SAVE-FistulaS: the SelfWrap-Assisted ArterioVEnous Fistulas Study

Launched by VENOSTENT · Aug 14, 2023

Keywords

ClinConnect Summary

The SAVE-FistulaS trial is studying a new way to create a fistula, which is an important access point for patients with chronic kidney disease who need hemodialysis. This trial will evaluate the safety and effectiveness of a special wrap called SelfWrap, designed to help the fistula heal better and work more effectively. The trial is looking for participants who are at least 18 years old and have been referred to have a new arteriovenous fistula created. Participants will need to commit to follow-up visits over three years to help us understand how well this treatment works.

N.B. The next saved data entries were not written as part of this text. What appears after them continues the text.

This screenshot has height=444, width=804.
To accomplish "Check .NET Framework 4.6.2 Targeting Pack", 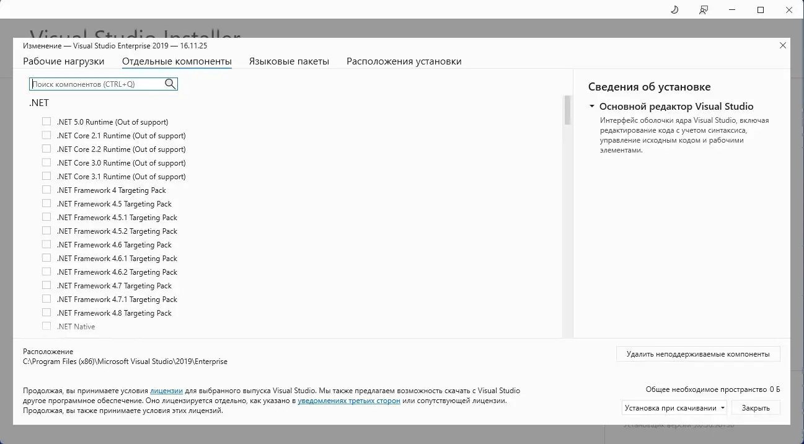I will tap(46, 272).
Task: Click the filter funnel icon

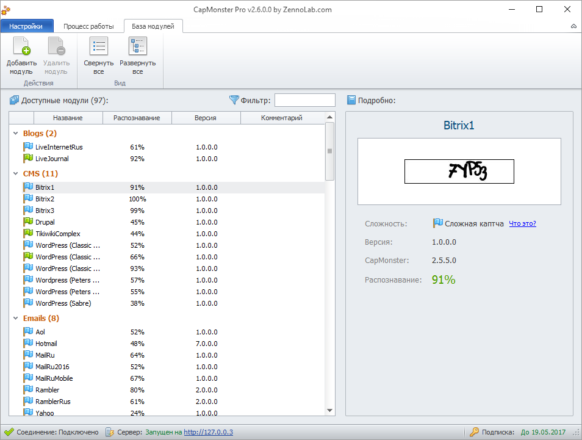Action: (234, 100)
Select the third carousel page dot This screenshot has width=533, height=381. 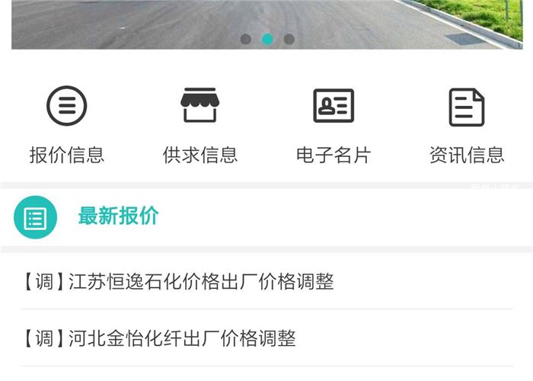click(x=289, y=39)
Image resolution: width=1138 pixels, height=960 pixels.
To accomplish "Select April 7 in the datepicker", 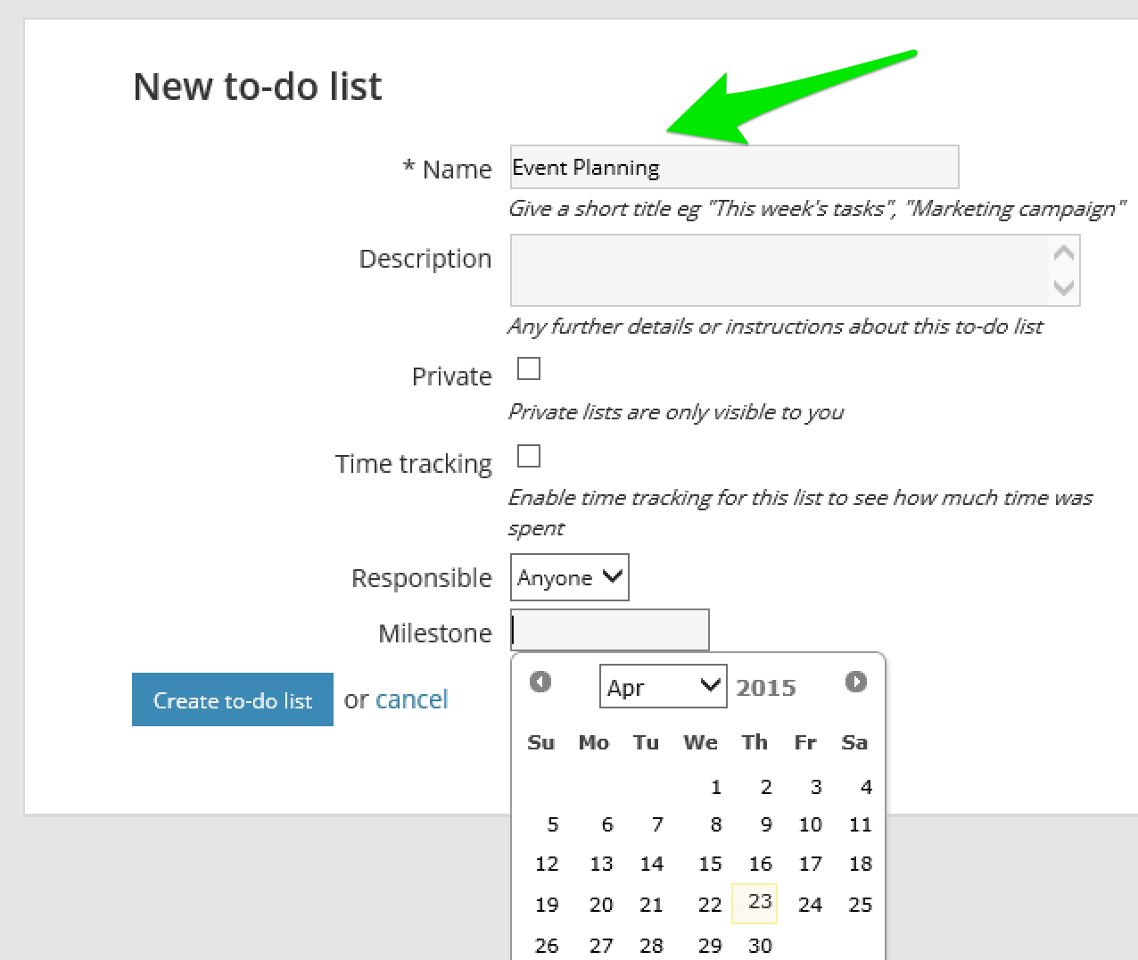I will pyautogui.click(x=657, y=825).
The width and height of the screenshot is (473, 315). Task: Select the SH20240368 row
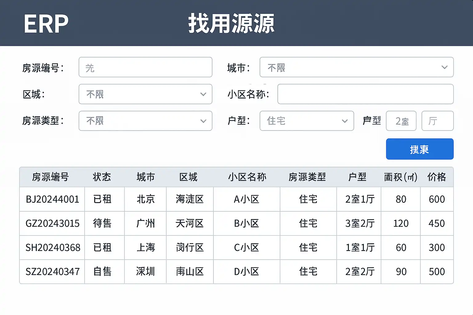coord(53,248)
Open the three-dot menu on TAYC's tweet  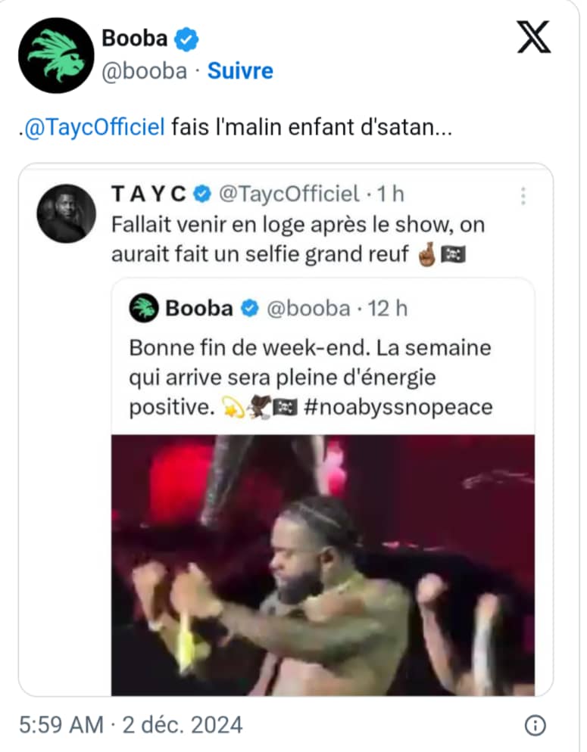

To be eligible for this study, potential participants should not have certain health issues that could complicate the procedure, such as existing problems with veins or arteries in the arm where the fistula will be created. They should also be able to communicate with the study team and attend all necessary appointments. If you or someone you know is interested in learning more about this study, it could be a valuable opportunity to contribute to research that may improve treatment options for kidney disease patients.

Gender

ALL

Eligibility criteria

• Inclusion Criteria:
• • Age of at least 18 years
• • Referred for creation of a new AVF
• • Willing and able to comply with study requirements, communicate with the study team, and attend follow up visits over a period of 36 months
• Exclusion Criteria:
• • Planned index procedure to revise or repair an existing fistula
• • Target artery inner diameter \< 2.0 mm, as measured by ultrasound while the target arm is under tourniquet pressure and anesthesia
• • Target vein inner diameter \< 2.0 mm, as measured by ultrasound while the target arm is under tourniquet pressure and anesthesia
• • Significant (at least 50%) stenosis at the target vein on the side of surgery (between the planned anastomosis site and the axillary vein), as diagnosed by preoperative ultrasound
• • Known central venous stenosis of at least 50% on the side of surgery
• • Presence of a stent or a stent graft within the access circuit
• • Known or suspected coagulation disorder that, in the opinion of the Investigator, puts too much risk on the patient for AVF creation
• • Known or suspected active infection at the time of surgery
• • Congestive heart failure NYHA class 4
• • Prior steal on the side of surgery;
• • Enrolled in another investigational drug, device, or biological study, or was previously enrolled in this study
• • Life expectancy less than 12 months
• • Expected to undergo kidney transplant surgery within 6 months of enrollment
• • Expected to undergo home hemodialysis
• • Females of childbearing potential (premenopausal and not surgically sterile) without documented current negative pregnancy test at screening
• • Presence of a comorbid condition that, in the opinion of the Investigator, may significantly confound the collection of safety and efficacy data in this study
• • Unwillingness or inability to give consent and/or comply with the study follow up schedule
• • Any health condition, which in the opinion of the Investigator, would interfere with the safety of the participant or the participant's ability to comply with the study.